A possible explanation of more recent change is the increasing frequency of formal education beyond high school, a context where young adults socialize almost exclusively with their age peers. It would be interesting to know whether college graduates are more or less likely than others to get along with their parents.
Decline of the family enterprise: Another possible explanation for long-term change is the shift away from a pattern of production organized by the family, most often in farming but in other enterprises as well, with children participating, expecting to eventually take over. While that could be a cause of conflict it is also a context where adults and their children cooperate on common tasks.
Increasing wealth: One reason in the past for children to want to get along with their parents and parents with their children was that they needed each other, young adults needing support from their parents, old adults from their children. That is less true in a society with Social Security, pensions, a welfare system, a flexible labor market where most people can find a job sufficient to sustain themselves, even if it is only waiting tables.

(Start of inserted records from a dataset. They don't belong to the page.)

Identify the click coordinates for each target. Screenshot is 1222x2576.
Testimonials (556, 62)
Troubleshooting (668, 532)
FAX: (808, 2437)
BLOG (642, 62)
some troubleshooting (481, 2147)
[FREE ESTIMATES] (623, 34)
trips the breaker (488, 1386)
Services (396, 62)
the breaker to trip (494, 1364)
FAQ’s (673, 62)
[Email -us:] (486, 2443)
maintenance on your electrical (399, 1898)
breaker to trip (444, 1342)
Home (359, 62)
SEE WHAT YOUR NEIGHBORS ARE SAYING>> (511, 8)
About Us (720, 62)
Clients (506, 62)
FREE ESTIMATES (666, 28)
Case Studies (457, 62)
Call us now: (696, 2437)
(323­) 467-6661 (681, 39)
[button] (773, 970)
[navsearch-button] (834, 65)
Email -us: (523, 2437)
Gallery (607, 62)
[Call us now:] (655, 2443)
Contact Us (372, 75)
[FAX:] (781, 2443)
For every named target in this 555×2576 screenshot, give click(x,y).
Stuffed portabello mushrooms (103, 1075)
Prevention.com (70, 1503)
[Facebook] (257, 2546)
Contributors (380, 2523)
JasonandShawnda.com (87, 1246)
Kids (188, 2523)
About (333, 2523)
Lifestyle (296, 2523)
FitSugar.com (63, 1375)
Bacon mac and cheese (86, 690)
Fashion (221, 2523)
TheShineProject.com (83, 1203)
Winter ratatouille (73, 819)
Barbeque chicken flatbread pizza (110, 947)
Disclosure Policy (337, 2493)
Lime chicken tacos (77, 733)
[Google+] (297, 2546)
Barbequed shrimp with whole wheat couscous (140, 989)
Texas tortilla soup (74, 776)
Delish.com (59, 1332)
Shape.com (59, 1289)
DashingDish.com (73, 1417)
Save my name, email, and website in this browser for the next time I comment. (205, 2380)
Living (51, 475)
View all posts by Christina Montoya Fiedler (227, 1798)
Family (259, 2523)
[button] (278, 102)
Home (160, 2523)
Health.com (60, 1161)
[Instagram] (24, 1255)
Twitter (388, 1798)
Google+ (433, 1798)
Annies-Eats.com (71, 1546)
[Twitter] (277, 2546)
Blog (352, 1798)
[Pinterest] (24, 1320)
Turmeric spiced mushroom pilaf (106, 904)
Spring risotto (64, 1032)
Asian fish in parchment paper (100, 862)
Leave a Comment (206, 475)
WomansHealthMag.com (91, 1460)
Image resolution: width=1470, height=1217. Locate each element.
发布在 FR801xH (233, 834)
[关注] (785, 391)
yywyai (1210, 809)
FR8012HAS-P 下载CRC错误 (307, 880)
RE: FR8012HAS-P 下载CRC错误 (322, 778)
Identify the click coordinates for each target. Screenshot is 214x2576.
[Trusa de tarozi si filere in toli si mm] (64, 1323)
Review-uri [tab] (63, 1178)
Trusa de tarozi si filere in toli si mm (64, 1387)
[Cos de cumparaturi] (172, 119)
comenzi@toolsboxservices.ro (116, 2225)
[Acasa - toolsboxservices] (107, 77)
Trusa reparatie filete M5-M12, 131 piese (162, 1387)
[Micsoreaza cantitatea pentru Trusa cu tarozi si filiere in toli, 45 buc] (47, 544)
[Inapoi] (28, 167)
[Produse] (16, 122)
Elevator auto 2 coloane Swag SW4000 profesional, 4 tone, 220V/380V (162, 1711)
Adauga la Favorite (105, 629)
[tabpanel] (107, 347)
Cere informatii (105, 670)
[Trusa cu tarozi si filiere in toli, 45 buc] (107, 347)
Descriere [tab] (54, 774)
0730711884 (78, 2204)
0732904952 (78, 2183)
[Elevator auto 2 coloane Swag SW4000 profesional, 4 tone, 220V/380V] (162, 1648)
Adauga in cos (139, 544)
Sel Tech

Marital instability: Increasing divorce rates mean fewer children growing up within a stable family structure that they would want to remain a part of.
Assuming that conflict between parents and their adult children is increasing, what are the likely consequences?
One is declining birth rates. One reason to have children is so that there will be people in the world you can trust to have your interests at heart, especially important as you get older. That doesn’t work if they don’t like you. The loss of that benefit, combined with the increased emotional cost of bringing up children who don’t get along with you, makes having children a less attractive prospect.
Another consequence might be an increasing role for institutions that substitute for the role of family, most obviously the state, social security replacing support from children, but also churches or cults that function as family replacements, hobbies that provide a network of people who have something in common with you, can be expected to care about you.